▶ [DOCUMENT EXCERPT]
■ ■ ■

“For by grace are ye saved through faith; and that not of yourselves:
it is the gift of God: not of works lest any man should boast” (Ephesians 2:8,
9).
“But he giveth more grace” (James 4:6a).
None of us will ever comprehend God’s grace. When we
consider His election, we think that’s difficult,
but, is anything too hard for the Lord? (See Jeremiah 32:27). He will bring His
purpose to pass. He is God, after
all. Why should we stumble over His predestination? He has marked out His plan
beforehand. No problem to see this if you try. Wouldn’t you, if you were absolute ruler of the entire
universe, map out your plan and make
it happen? But it is not your plan or purpose, is it? It is the
plan of Almighty God, and He is carrying
it out.
But, more difficult is to
understand how through His amazing grace he could not only choose, save, keep
and protect His own, but how He could love the unlovable? How could He love a wretch like me? How could he love a wretch like you? If you have never seen yourself as a wretch, as a worm not
worth saving, you may still have
some miles to go before you can know the Living God. Instead of stumbling over why
God passes by so many, and only chooses to save relatively few out of all humanity, we ought to ponder why He saves anyone! “For all have sinned and come
short of the glory of God” Romans 3:23). “As it is written, There is none
righteous, no not one” (Romans 3:10). “All our righteousnesses are as filthy rags”
(Isaiah 64:6b).
Many more scriptures, and the
practical reality of today’s wicked world, show man’s total depravity, and begs the question: “Why should God save
anybody?” But He indeed does still save and not only saves, but keeps. Not only
does He keep His own, but He gives them more
grace to live day by day through all
of life’s trials. In this life we will never figure out God; especially as it
regards His grace. It is not justice
we have received but mercy and grace.

■ ■ ■

▶ [STATED TASK A]
Please format the records from the line with "Task: Select the Boooo name label" to the line with "Action: point(1224,262)" as a JSON list of strings, one string per line, leaving out blank lines.

▶ [MATERIAL FOR THIS EXERCISE]
■ ■ ■

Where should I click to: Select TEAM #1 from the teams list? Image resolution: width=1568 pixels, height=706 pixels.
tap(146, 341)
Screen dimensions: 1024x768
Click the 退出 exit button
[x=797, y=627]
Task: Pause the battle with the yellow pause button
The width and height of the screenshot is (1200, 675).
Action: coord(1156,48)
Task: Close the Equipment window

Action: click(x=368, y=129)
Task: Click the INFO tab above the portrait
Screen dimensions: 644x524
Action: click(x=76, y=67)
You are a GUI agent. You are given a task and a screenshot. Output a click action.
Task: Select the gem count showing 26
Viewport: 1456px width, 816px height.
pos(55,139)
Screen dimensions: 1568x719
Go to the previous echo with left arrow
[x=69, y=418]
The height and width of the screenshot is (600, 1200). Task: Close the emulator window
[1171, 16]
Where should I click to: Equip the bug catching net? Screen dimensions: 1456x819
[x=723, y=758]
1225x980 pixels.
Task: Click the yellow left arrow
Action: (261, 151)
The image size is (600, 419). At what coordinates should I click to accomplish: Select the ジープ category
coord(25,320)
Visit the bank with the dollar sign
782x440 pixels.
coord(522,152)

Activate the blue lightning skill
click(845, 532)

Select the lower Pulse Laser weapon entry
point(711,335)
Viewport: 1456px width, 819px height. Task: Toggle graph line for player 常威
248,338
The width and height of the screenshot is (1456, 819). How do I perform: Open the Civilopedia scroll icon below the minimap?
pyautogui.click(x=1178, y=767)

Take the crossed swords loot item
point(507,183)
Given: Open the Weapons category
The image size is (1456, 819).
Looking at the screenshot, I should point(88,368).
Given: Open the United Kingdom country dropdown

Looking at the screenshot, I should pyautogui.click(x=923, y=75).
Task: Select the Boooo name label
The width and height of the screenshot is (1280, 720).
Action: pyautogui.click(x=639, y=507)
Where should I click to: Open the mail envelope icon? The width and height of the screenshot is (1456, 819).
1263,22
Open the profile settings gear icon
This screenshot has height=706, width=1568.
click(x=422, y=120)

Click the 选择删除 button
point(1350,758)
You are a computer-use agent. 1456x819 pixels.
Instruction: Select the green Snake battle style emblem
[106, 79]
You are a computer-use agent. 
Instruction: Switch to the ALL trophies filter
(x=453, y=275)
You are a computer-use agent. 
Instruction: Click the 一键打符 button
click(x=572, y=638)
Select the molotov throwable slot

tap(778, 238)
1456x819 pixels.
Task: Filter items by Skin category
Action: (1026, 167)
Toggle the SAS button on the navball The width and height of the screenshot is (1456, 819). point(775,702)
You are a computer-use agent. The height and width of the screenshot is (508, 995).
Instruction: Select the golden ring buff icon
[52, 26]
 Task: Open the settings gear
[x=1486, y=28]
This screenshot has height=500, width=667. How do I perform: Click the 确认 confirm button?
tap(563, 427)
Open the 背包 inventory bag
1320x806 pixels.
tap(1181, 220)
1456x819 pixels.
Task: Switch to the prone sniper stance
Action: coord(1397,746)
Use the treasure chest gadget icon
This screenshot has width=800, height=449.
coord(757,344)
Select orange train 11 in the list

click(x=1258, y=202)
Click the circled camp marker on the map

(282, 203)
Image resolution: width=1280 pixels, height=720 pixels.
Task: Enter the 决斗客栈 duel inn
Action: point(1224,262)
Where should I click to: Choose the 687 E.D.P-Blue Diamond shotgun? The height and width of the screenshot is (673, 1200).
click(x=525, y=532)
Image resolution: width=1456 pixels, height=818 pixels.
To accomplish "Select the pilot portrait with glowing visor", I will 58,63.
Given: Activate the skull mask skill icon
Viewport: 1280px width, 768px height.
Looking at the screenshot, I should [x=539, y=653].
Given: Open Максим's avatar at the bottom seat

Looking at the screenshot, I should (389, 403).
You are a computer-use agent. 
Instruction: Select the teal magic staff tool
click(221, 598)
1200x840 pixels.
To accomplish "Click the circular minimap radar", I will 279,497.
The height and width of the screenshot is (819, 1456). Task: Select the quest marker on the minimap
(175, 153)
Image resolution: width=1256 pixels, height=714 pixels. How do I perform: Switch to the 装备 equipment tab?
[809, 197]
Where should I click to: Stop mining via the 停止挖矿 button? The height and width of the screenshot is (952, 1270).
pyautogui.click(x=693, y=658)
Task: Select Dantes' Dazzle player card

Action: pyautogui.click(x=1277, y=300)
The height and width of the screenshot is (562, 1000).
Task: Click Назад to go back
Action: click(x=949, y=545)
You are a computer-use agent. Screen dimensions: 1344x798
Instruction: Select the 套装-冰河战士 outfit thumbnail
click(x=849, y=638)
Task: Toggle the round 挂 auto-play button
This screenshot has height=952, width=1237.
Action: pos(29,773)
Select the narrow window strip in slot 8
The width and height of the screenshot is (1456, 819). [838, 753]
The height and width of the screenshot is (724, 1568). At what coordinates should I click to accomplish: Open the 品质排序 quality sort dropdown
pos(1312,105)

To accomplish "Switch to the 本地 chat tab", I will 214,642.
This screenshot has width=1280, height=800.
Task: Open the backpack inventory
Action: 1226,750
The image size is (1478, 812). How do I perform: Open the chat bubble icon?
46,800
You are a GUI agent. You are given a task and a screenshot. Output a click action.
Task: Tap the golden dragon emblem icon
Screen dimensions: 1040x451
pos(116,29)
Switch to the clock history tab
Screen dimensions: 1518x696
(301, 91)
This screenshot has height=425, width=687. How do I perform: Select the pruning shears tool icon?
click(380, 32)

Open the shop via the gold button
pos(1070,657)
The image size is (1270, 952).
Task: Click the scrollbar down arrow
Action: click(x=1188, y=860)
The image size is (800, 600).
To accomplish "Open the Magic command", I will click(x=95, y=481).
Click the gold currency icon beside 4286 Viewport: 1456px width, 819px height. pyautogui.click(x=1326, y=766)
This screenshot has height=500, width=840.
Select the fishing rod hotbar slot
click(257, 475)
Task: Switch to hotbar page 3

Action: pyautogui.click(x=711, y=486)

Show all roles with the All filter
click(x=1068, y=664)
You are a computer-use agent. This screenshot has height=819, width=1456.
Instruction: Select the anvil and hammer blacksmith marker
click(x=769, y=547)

■ ■ ■

▶ [STATED TASK B]
Resume the passage on God's grace from where it stops.

▶ [TASK ANSWER A]
[
  "Task: Select the Boooo name label",
  "The width and height of the screenshot is (1280, 720).",
  "Action: pyautogui.click(x=639, y=507)",
  "Where should I click to: Open the mail envelope icon? The width and height of the screenshot is (1456, 819).",
  "1263,22",
  "Open the profile settings gear icon",
  "This screenshot has height=706, width=1568.",
  "click(x=422, y=120)",
  "Click the 选择删除 button",
  "point(1350,758)",
  "You are a computer-use agent. 1456x819 pixels.",
  "Instruction: Select the green Snake battle style emblem",
  "[106, 79]",
  "You are a computer-use agent. ",
  "Instruction: Switch to the ALL trophies filter",
  "(x=453, y=275)",
  "You are a computer-use agent. ",
  "Instruction: Click the 一键打符 button",
  "click(x=572, y=638)",
  "Select the molotov throwable slot",
  "tap(778, 238)",
  "1456x819 pixels.",
  "Task: Filter items by Skin category",
  "Action: (1026, 167)",
  "Toggle the SAS button on the navball The width and height of the screenshot is (1456, 819). point(775,702)",
  "You are a computer-use agent. The height and width of the screenshot is (508, 995).",
  "Instruction: Select the golden ring buff icon",
  "[52, 26]",
  " Task: Open the settings gear",
  "[x=1486, y=28]",
  "This screenshot has height=500, width=667. How do I perform: Click the 确认 confirm button?",
  "tap(563, 427)",
  "Open the 背包 inventory bag",
  "1320x806 pixels.",
  "tap(1181, 220)",
  "1456x819 pixels.",
  "Task: Switch to the prone sniper stance",
  "Action: coord(1397,746)",
  "Use the treasure chest gadget icon",
  "This screenshot has width=800, height=449.",
  "coord(757,344)",
  "Select orange train 11 in the list",
  "click(x=1258, y=202)",
  "Click the circled camp marker on the map",
  "(282, 203)",
  "Image resolution: width=1280 pixels, height=720 pixels.",
  "Task: Enter the 决斗客栈 duel inn",
  "Action: point(1224,262)"
]

▶ [TASK ANSWER B]
As Arthur Pink said:
“Grace is the
opposite of justice. Justice gives to each his exact due: it shows no favor and
knows no mercy. It gives impartially to all precisely by the wages which thy
have earned. But grace is free favor, unwarranted and unmerited by the
recipients of it. Grace is the very last thing to which rebellious sinners are
entitled; to talk of deserving "grace" is a contradiction in
terms. Grace is purely a matter of charity, exercised sovereignly and
spontaneously, attracted by nothing praiseworthy in its object. Divine grace is
the free favor of God in the bestowment of mercies and blessings upon those who
have no good in them, and concerning whom no compensation is demanded from
them. Nay more: divine grace is not only shown to those who have no merit,
but who are full of positive demerit; it is not only bestowed upon the ill-deserving, but the
hell-deserving.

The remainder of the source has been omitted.